◆ Work instructions: Every line below between the line holding "Task: Click the Zoom In graphics icon" and the line holding "This screenshot has width=1316, height=898.", inclusive, should be repeated exactly, and all other lines omitted.

◆ Supplied data:
▬▬▬▬▬▬▬▬▬▬

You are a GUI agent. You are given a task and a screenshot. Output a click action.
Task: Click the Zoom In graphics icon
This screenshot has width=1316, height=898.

▬▬▬▬▬▬▬▬▬▬

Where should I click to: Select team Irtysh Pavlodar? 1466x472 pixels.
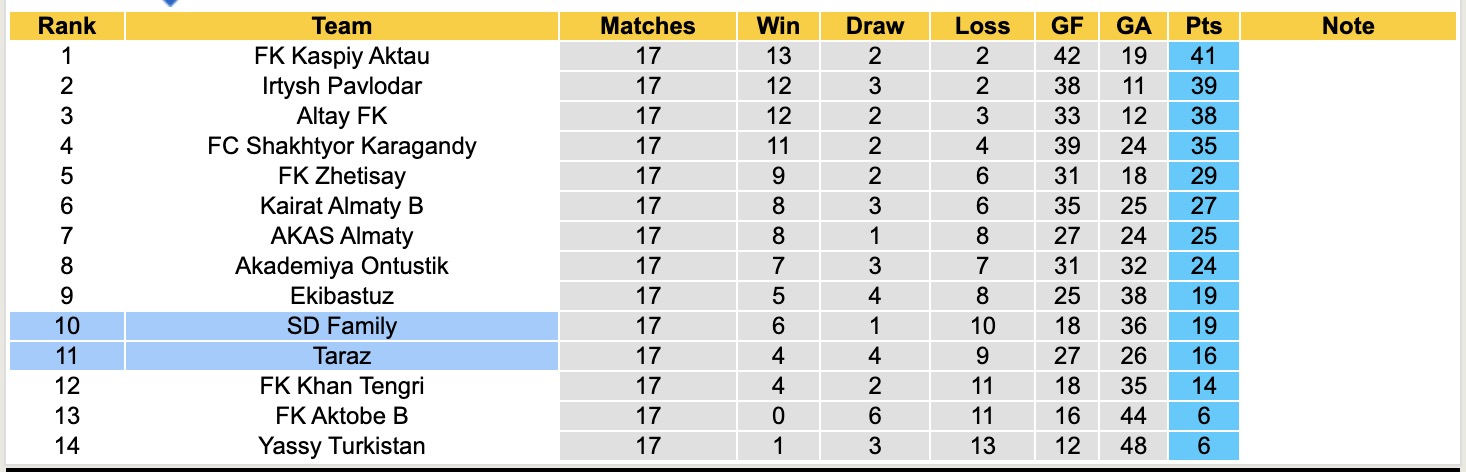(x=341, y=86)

▬▬▬▬▬▬▬▬▬▬

◆ Solution:
Task: Click the Zoom In graphics icon
This screenshot has width=1316, height=898.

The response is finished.